He lay within his bed covers tossed aside, body stretched hands laying gently across the nape of his neck. His lips were docile and un-moved; he stared into the ceiling as if he were waiting for something to happen to it, his eyes shifted slowly back and forth slowly across the ceiling as if his pupils were cameras to his soul. Orange marks and cobwebs surrounded the ceilings corners he looked at the webs as they danced a tango within the chilled air that the vent gave birth to. The orange marks are the scars of the newly bought basketball he tossed into to the air, yet he didn’t mean for it to touch the ceiling and leave these harsh marks. The staple with a tiny piece of a posters flesh that the boy was too lazy to pull out lay upon the wall, it was almost four or five inches away from the ceiling that he still stared at. Noises filled the air as the boy lay down in his bed. The noises only he could here, the voices that he could only speak with, the voices he could only hear. They whispered to him of the mistakes he had made, he sat up and arched his back and stared into the screen of the television that was in front of him. There was no show on the television or a picture that filled the screen. On the screen was just the reflection that looked past his eye-glasses, past his eyes that seemed stoic. The reflection stared into the very soul of him, his body felt like lukewarm ice that began to slightly melt, he began to inch closer and closer to the television hoping that the reflection would come through it and give him a startling revelation that he has been hoping for.

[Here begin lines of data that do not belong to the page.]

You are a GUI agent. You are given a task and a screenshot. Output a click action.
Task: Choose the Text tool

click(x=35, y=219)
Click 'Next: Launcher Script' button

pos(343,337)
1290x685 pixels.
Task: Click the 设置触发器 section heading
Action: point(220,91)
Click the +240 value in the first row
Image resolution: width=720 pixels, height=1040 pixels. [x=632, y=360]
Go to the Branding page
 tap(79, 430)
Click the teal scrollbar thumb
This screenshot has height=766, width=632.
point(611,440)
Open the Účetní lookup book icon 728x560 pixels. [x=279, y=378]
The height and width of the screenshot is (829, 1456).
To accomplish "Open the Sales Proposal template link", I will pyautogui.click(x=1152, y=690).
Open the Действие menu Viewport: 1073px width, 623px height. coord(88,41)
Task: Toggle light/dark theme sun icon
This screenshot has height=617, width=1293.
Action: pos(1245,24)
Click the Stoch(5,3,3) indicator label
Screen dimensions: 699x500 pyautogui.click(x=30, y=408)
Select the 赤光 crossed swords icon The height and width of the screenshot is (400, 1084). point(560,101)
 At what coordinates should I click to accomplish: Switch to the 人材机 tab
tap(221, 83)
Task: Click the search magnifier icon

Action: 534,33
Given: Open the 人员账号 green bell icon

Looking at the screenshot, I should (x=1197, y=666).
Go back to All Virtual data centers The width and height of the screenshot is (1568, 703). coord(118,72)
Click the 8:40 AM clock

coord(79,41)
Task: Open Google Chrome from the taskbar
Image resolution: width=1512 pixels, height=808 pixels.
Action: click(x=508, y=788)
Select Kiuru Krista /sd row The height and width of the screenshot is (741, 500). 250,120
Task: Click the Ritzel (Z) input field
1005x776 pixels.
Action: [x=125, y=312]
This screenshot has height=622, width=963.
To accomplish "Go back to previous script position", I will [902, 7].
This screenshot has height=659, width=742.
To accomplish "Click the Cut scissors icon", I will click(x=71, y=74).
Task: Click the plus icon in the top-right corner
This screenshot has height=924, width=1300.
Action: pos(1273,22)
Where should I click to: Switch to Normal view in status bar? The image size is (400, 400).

I reached my hand out to the television and touched the dust covered screen watching my reflection as it did the same. I replayed the same question over and over within my mind. “What do you feel?” I kept staring into the eyes of my own soul looking for some type of answer to why I am who I am. Where is the sorrow within me? Is it trapped within my fist? That sensation I feel when I clench them as I become more and more divulged into my loneliness. Where is the happiness inside of me? Is it within my heart? A warm feeling that flooded my entire being is now cold. Am I whole? Where is the love within my heart? Non-existent at best, these questions that slowly ambled about in my mind as I reached my hand out to reach for some type of cinematic effect where I will become a new me. Where is the loneliness within my being, it is throughout me unparalleled by any other emotion. The loneliness overruns me and leaves my soul feeling as if it has no place. My mind is racing hand still upon the television, eyes focused upon my own reflection.
What do I feel? I don’t want to feel anything; I’m too scared to feel a thing, so I feel nothing.
I’ve always been okay with how my life has been, pessimistic and slow to open up. But I have always been okay, for some reason today I feel like I don’t even exist, so I’m reaching out for some type of feeling some form of emotion that I can’t find.
I keep asking myself,
“What do you feel?”
All I can respond with is, “I don’t know what to feel.”